The federal Energy Information Administration estimates that 18 billion barrels of oil are in the area covered by the moratorium, and the White House says that is enough to match current U.S. production for 10 years.
But a 2007 analysis by the agency concluded that opening up drilling in the moratorium area "would not have a significant impact on domestic crude oil and natural gas production or prices before 2030."
Congress banned most offshore drilling in 1981, and former President George H.W. Bush issued an executive order banning drilling in the wake of the 1989 Exxon Valdez oil spill in Alaska.
Critics of the oil and gas industry say that oil and gas companies are stalling energy production (BusinessWeek.com, 3/20/08) in some areas until they can better profit from it. "The oil and gas industry has millions of acres of leases that they're doing nothing with," says Erich Pica, an analyst at Friends of the Earth, an environmental group. "Even if we were to open up every piece of land in the country to drilling, these companies wouldn't necessarily produce more. They're in the business to make money, not to lower prices for consumers."

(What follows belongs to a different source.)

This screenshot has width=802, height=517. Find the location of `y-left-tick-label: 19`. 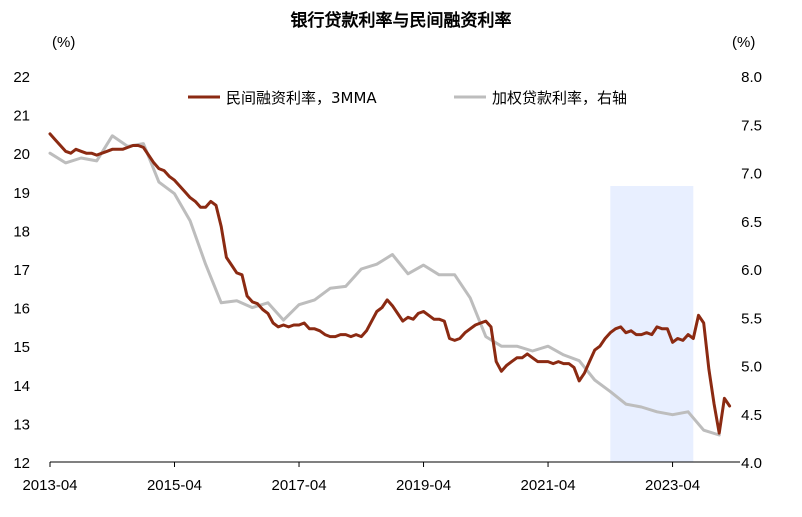

y-left-tick-label: 19 is located at coordinates (22, 194).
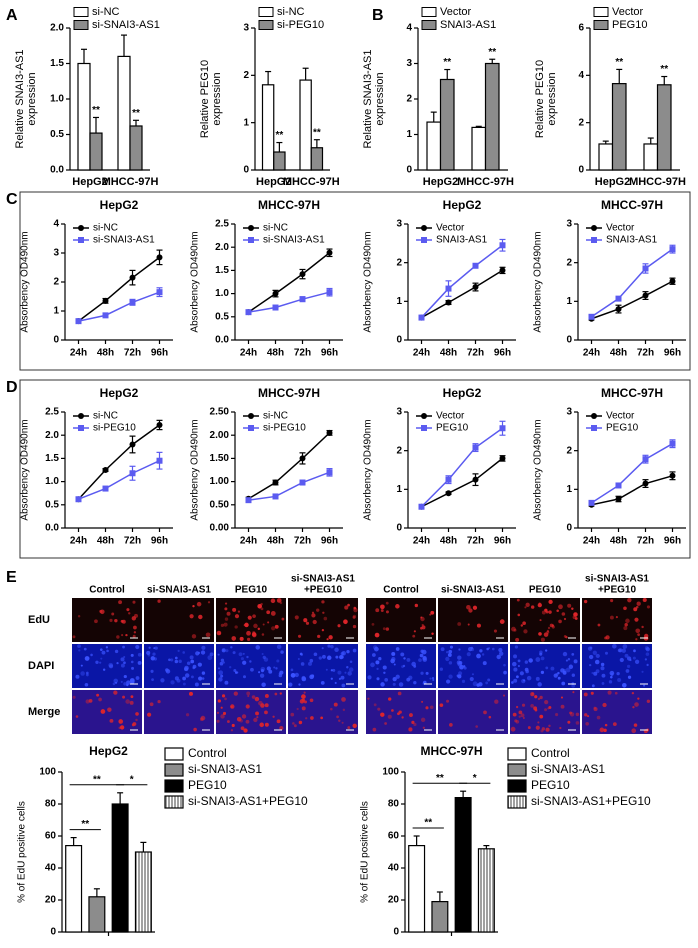 The width and height of the screenshot is (698, 948). What do you see at coordinates (646, 542) in the screenshot?
I see `x-tick-label: 72h` at bounding box center [646, 542].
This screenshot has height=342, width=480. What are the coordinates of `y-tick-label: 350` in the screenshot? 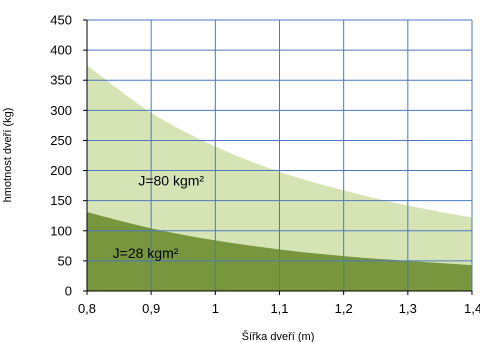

Representatives Rahm Emanuel (D-Ill.), Maurice Hinchey (D-N.Y.), Edward Markey (D-Mass.), and Nick Rahall (D-W. Va.) on June 12 announced plans to introduce legislation that would compel oil companies to use the 68 million on- and offshore acres that are currently being leased by large oil companies. The representatives said that oil companies are producing on only 20% of the acres they hold offshore and on less than 30% of the acres they hold onshore. "Big Oil seems more concerned with pumping up prices than pumping more oil," Markey says.
Oil industry representatives, who have been lobbying for increased access, dispute claims they are holding back supply. Rayola Dougher, economic adviser for the American Petroleum Institute, an industry trade group, explains that only a small number of leases explored prove suitable for production. "There's a lack of understanding about how exploration works," says Dougher. "Companies get a number of leases to explore, and production comes from a small share of them. In today's dollars, no one is holding back [from producing]. That's not a reasonable assertion."
The other reason more drilling access won't cut prices is that oil prices are no longer determined strictly by supply and demand. In the past several years, more investors have entered into the commodities market to hedge against inflation and to diversify investments. Many analysts say these inflows can have more of an impact on oil prices than actual supply increases or reductions in demand (BusinessWeek, 5/29/08). For example, in the past seven months, Brazil's national oil company, Petróleo Brasileiro (PBR), has announced vast new deep-shore discoveries estimated at more than 33 billion barrels. The announcement had no effect on oil prices, which have surged 33% so far this year.
"The oil market is on steroids," says Fadel Gheit, senior energy analyst at Oppenheimer Holdings (OPY). "[Oil] is a financial game more than a physical one. Even if we lift the ban tomorrow, the best we can do is cool off some of the unprecedented euphoria in the market."